KMP and the failure function
Knuth-Morris-Pratt: deterministic O(n+m) substring search via the failure function, and the prefix-suffix table that solves a small family of problems on its own.
Problem ladder
Star problem
- StarLC 459 Repeated Substring Pattern Easy difficulty
Core (1)
- LC 1392 Longest Happy Prefix Hard difficulty
Stretch (2)
- LC 1668 Maximum Repeating Substring Easy difficulty
- LC 214 Shortest Palindrome Hard difficulty
A pattern of length 1,000. A text of length 1,000,000, structured so that the pattern almost matches at every starting position before the last character betrays it: aaaa...aab against a million-character aaaa...aaab. Naive matching does roughly a billion character comparisons. KMP does about two million. Three orders of magnitude. That gap is the entire reason the algorithm exists.
KMP is the chapter most readers bounce off of. The failure function is non-obvious; reading it as code without watching it run is roughly impossible. The animation in this chapter does most of the explanatory work, so work through it twice. If you skip the animation, you have skipped the chapter.
Naive string matching showed why the simple loop blows up: every mismatch throws away every character we just confirmed and starts over one position to the right. Rabin-Karp bought linearity by hashing windows, with a verify step keeping correctness honest. KMP keeps linearity without the hash, without the randomness, and without the verify. The price is exactly one O(m) preprocessing pass that builds a small array, and that array is what this chapter is about.
Why the obvious approach blows up#
Walk what naive matching actually does on the adversarial input. Pattern is aaaab; text starts aaaaaaaa.... The matcher confirms five characters at positions 0..4, fails at position 4 because it found another a instead of b, and goes back to start at text position 1. Confirms five characters at 1..5, fails at 5, goes back to text position 2. Confirms five characters at 2..6, fails at 6.
Look at what's wasted. After the first failure, the matcher has just verified that text positions 0..3 are all a. Those four characters are a prefix of the pattern. The matcher knows that; it just learned it. Then it throws the knowledge away and re-examines those same characters when it restarts at position 1.
The fix writes itself once you stare at the redundancy. After a mismatch, the matcher already knows what some prefix of the text looks like. If the pattern has internal structure, meaning some prefix of it equals some suffix of what we just matched, we can resume the match in the middle of the pattern instead of restarting at the beginning. We never re-read a text character we already confirmed.
Doing that requires answering one question, once, before the search starts. For each position i in the pattern, what is the longest proper prefix of pattern[0..i] that is also a suffix of pattern[0..i]? Call the answer lps[i]. This array is the failure function. Build it in one O(m) pass over the pattern, then walk the text using it as a lookup. Total work is O(n + m), proven by the original 1977 paper.[1]
The reduction is small but worth naming explicitly. Because lps[i] is a property of the pattern alone, not of the text, the preprocessing depends only on m, not on n. This is what lets KMP charge the failure-function build once and amortize the search.
^^^^^^^^^^^^^^^^
» **Assigned task A**: Rewrite the KMP passage starting at "- LC 1668 Maximum" and ending at "skipped the chapter.", with "animation" replaced by "visualization".
» **Assigned task B**: According to the KMP passage, in what year was the original paper that proved the O(n + m) total work published?
The listing is drawn from a source separate from the KMP passage.

» **Dataset extract**:
^^^^^^^^^^^^^^^^
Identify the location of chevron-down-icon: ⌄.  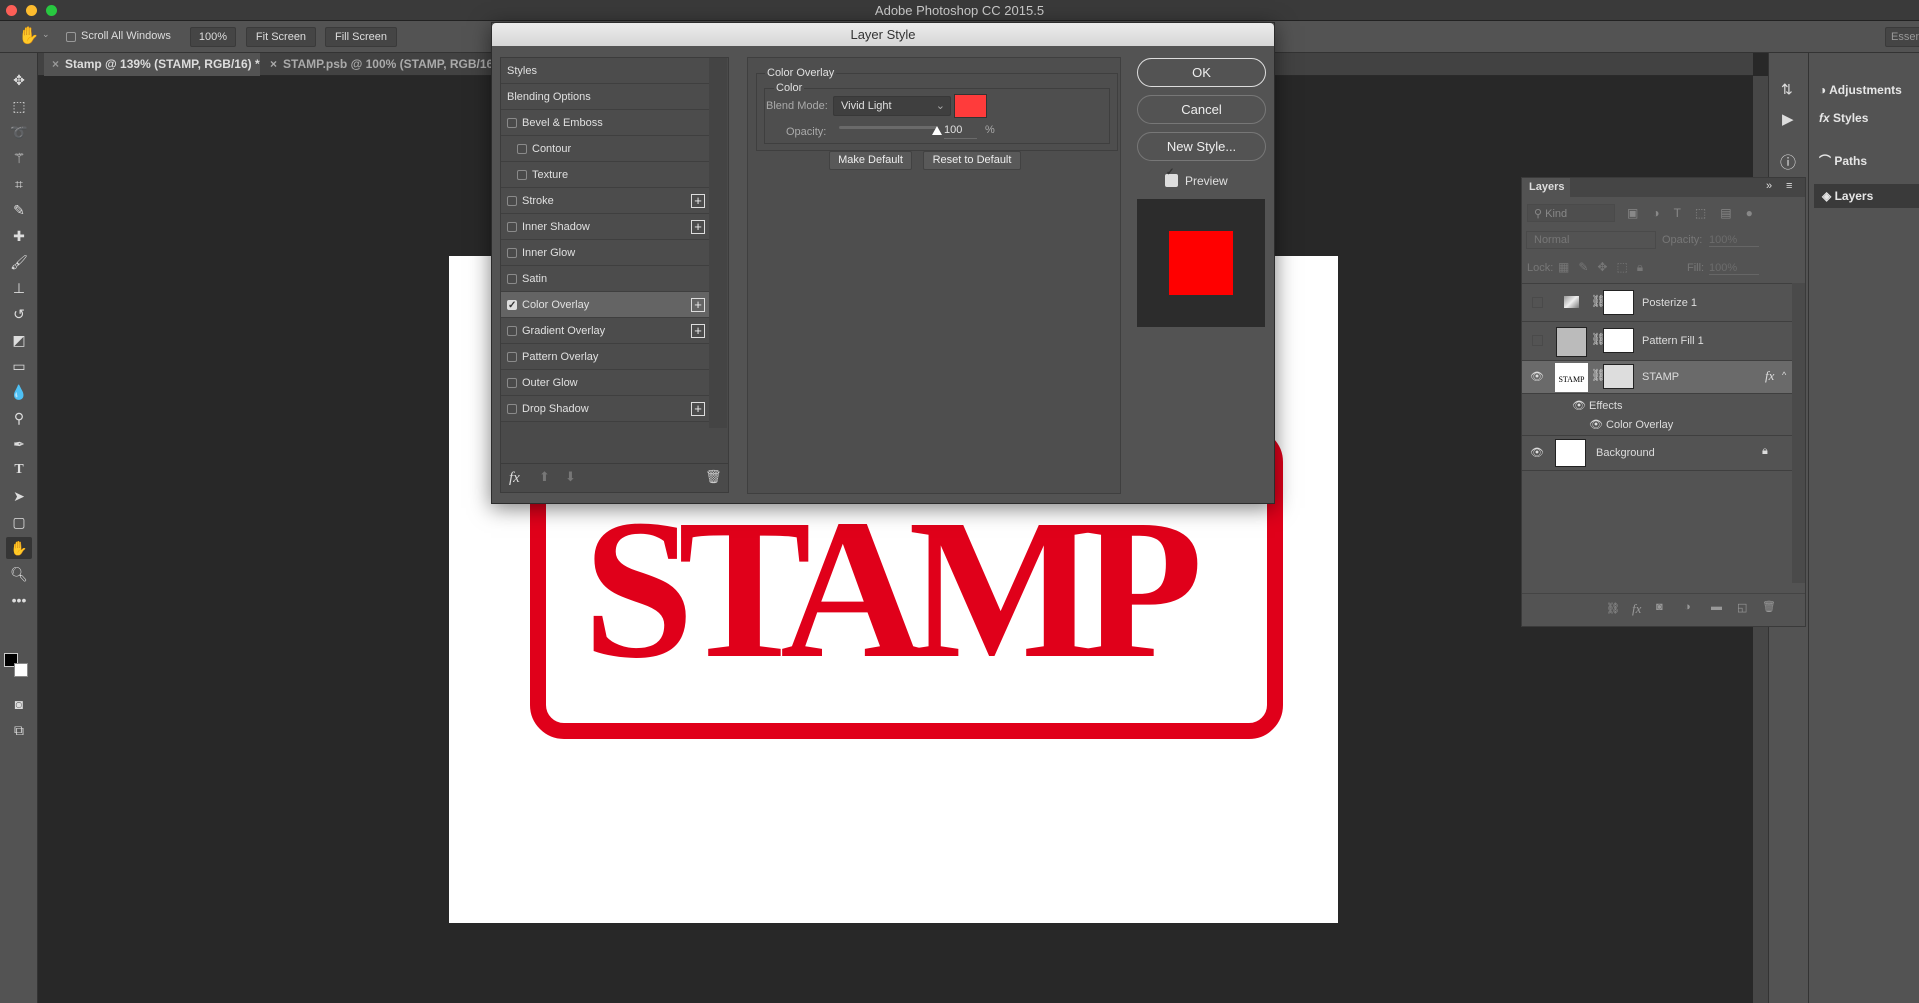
^^^^^^^^^^^^^^^^
» **Answer box A**:
- LC 1668 Maximum Repeating Substring Easy difficulty
- LC 214 Shortest Palindrome Hard difficulty
A pattern of length 1,000. A text of length 1,000,000, structured so that the pattern almost matches at every starting position before the last character betrays it: aaaa...aab against a million-character aaaa...aaab. Naive matching does roughly a billion character comparisons. KMP does about two million. Three orders of magnitude. That gap is the entire reason the algorithm exists.
KMP is the chapter most readers bounce off of. The failure function is non-obvious; reading it as code without watching it run is roughly impossible. The visualization in this chapter does most of the explanatory work, so work through it twice. If you skip the visualization, you have skipped the chapter.

» **Answer box B**: 1977